A recent study found a correlation between frequent cervical cancer screenings and decreased mortality.
According to a recent study, regular screenings for cervical cancer is associated with an overall mortality prevention rate of about 83 percent.
Authors of the population-based, case-control study, which was published in the British Journal of Cancer, estimated that, if all women in England were screened regularly — defined as every three years for women ages 25 to 49, and every five years for ages 50 to 64 — the crude mortality for women between the ages of approximately 25 and 79 would be half of the current statistics. Mortality would be 3.6 times higher in the absence of cervical screening.
If these associations are causal, the mortality rate would be 5.3 times higher in the absence of screening or 65 percent lower if all women were regularly screened between ages 50 and 64.
“Thousands of women in the UK are alive and healthy today thanks to cervical screening,” lead study author Peter Sasieni, Ph.D., a professor of Biostatistics and Cancer Epidemiology at the Queen Mary University of London Wolfson Institute of Preventive Medicine, said in a statement. “The cervical screening program already prevents thousands of cancers each year, and as it continues to improve, by testing all samples for the human papillomavirus, even more women are likely to avoid this disease.”

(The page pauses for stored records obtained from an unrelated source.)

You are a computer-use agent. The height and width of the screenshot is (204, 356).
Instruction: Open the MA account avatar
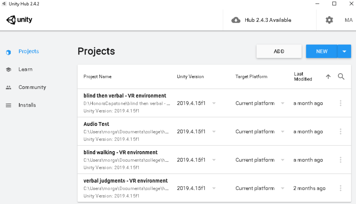coord(348,20)
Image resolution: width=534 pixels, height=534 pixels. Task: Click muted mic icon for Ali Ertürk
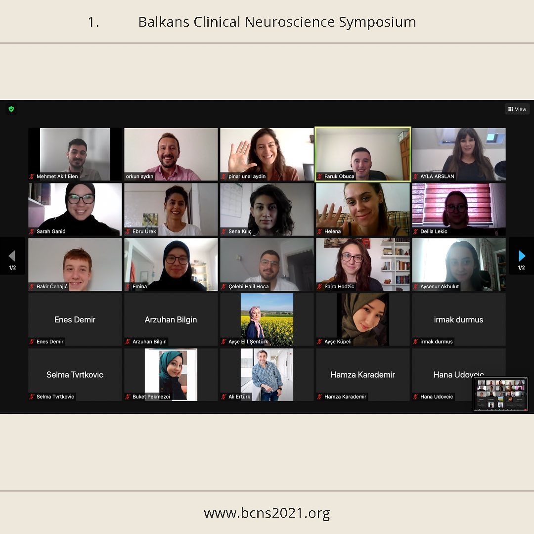(x=224, y=397)
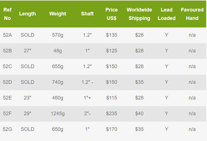The image size is (207, 141).
Task: Click SOLD in the 52D row
Action: pyautogui.click(x=27, y=82)
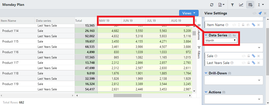
Task: Click the blue Views button
Action: [189, 13]
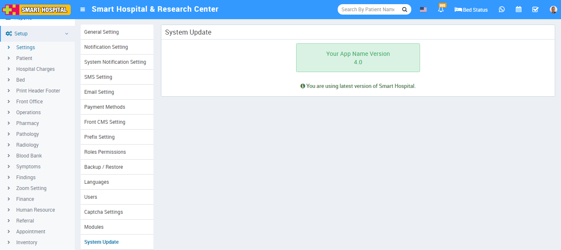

The current study included a total of 11,619 cases of patients with cervical cancer who were diagnosed between the ages of 25 and 79. The authors used data from the Audit of Invasive Cervical Cancers, which is a population-based, case-control study in England that was estimated to include approximately 90 percent of all cervical cancers with better completeness under the age of 65.
Fédération Internationale de Gynécologie et d’Obstétrique (FIGO) stage was recorded for 10,040 cancers, and of those with a known stage, over one-third was classified as stage 1A (37.5 percent), and 35.1 percent were diagnosed at stage 1B.
The stage distribution varied by age, whereas 58.1 percent of patients diagnosed between the ages of 25 and 34 were diagnosed at FIGO stage 1A, and 9.8 percent were diagnosed at stage 2 or higher. In patients who were diagnosed between 65 and 79, 67.5 percent were diagnosed at stage 2 or higher. Across the study population, screening was found to be associated with a reduction in cancer diagnoses.
Data were collected on all selected controls to remove potential participation bias. Prospectively recorded cervical cancer screening data were taken from routinely recorded cervical cytology records held on the Cervical Screening Call/Recall System. Therefore, these were not subject to recall bias.
In order to estimate the impact of screening on the risk of diagnosis at each particular stage, individual patient maximum screening interval was calculated. This was defined as the longest period during the screening window in which there were no adequate smears. These calculations were all then used to classify women as regularly, irregularly, very irregularly or not screened.
Researchers found a significant impact in screening practices on cancer incidence rates found when assessing patients between the ages of 50 and 64. The incidence rate would be over four times higher with no screening, and less than half if all patients were regularly screened.
Women diagnosed under the age of 25 were excluded from most of the analyses due to the common peak in prevalent cancer diagnoses at 25, which are when patients are first screened. Since these cancers are primarily early stage, including these subsets can skew the estimation of the effect of screening on cancer incidence.
However, sensitivity analyses in this study included women between the ages of approximately 24 and 25. Researchers also tested the effect of changing the screening window, assigning cancers with missing stage using other criteria, and applying stage 1A mortality to the 1A cancers in the absence of a screening scenario. These results suggested that including cervical cancers in women in this age range reduced the impact of screening in women under 35 years old by 21 percent for incidence and 16 percent for mortality.